The geological record of the region identifies January 26, 1700 as the most critical milestone, the date on which an earthquake with an estimated magnitude between 8.7 and 9.2 generated a tsunami with impact as far as Japan. According to the Pacific Northwest Seismic Network, there is evidence of at least 19 scale 8 or higher events over the past 10,000 years. Although the average interval between these disasters is around five centuries, nature lacks the precision of an exact clock to predict the next large-scale earthquake.
Damage projections are technical planning tools and are in no way infallible predictions.
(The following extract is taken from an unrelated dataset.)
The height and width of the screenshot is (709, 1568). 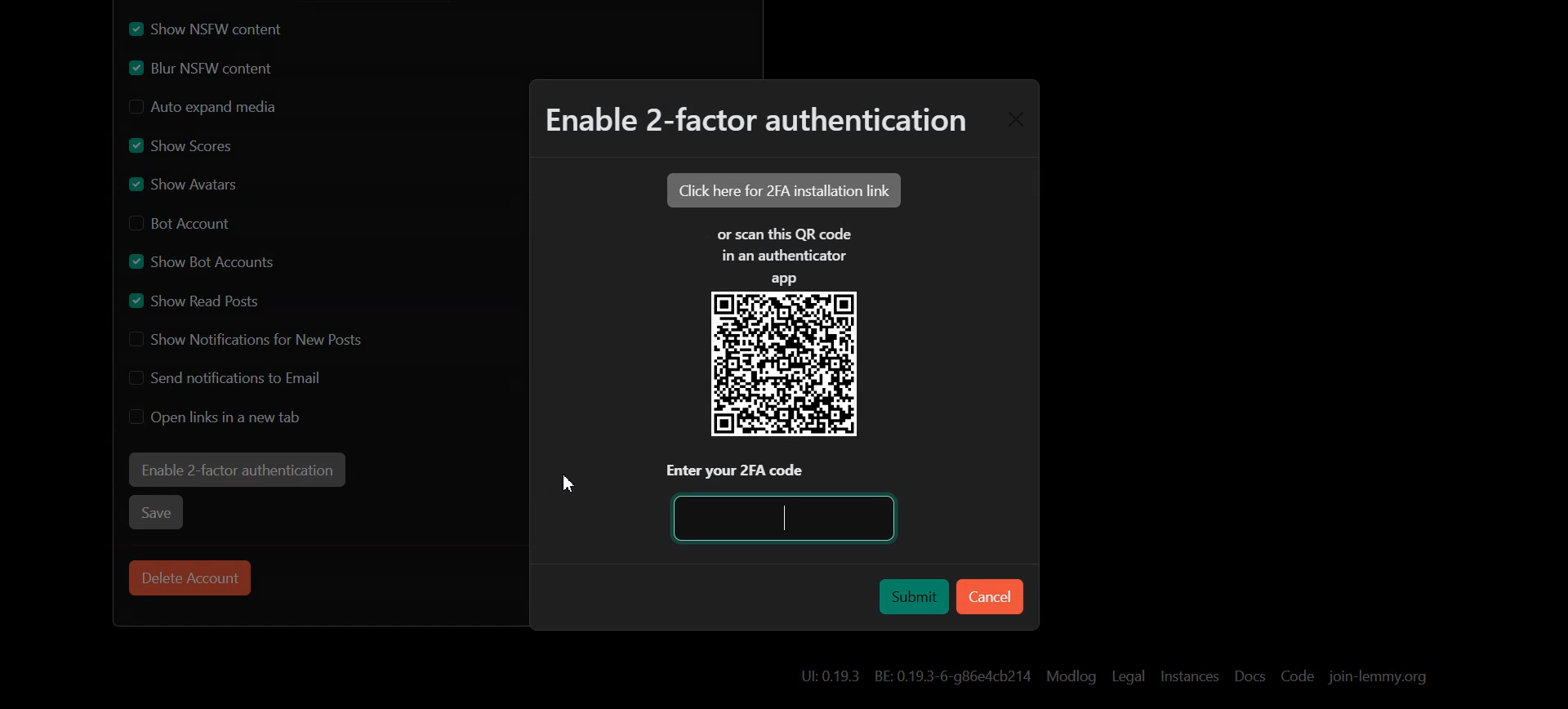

Emergency agencies in Oregon maintain that an event of magnitude 9 or greater would cause prolonged shaking and coastal subsidence; However, the actual effects are subject to variables such as the rupture zone, the time of the incident, and the resilience of the local infrastructure. “The projected damages should be read as planning scenarios, not as certainties,” the specialists emphasize to avoid unnecessary panic while promoting active prevention.
The current focus is on optimizing the response to a potential catastrophe by studying new underwater maps in Science Advances. These findings suggest that the megafault has four distinct segments, which alters previous theories about its structural continuity. In this regard, Harold Tobin, a researcher at the University of Washington, emphasized that “we cannot say that this definitively means” whether the collapse will occur in sections or simultaneously, but the evidence forces us to refine all current threat models.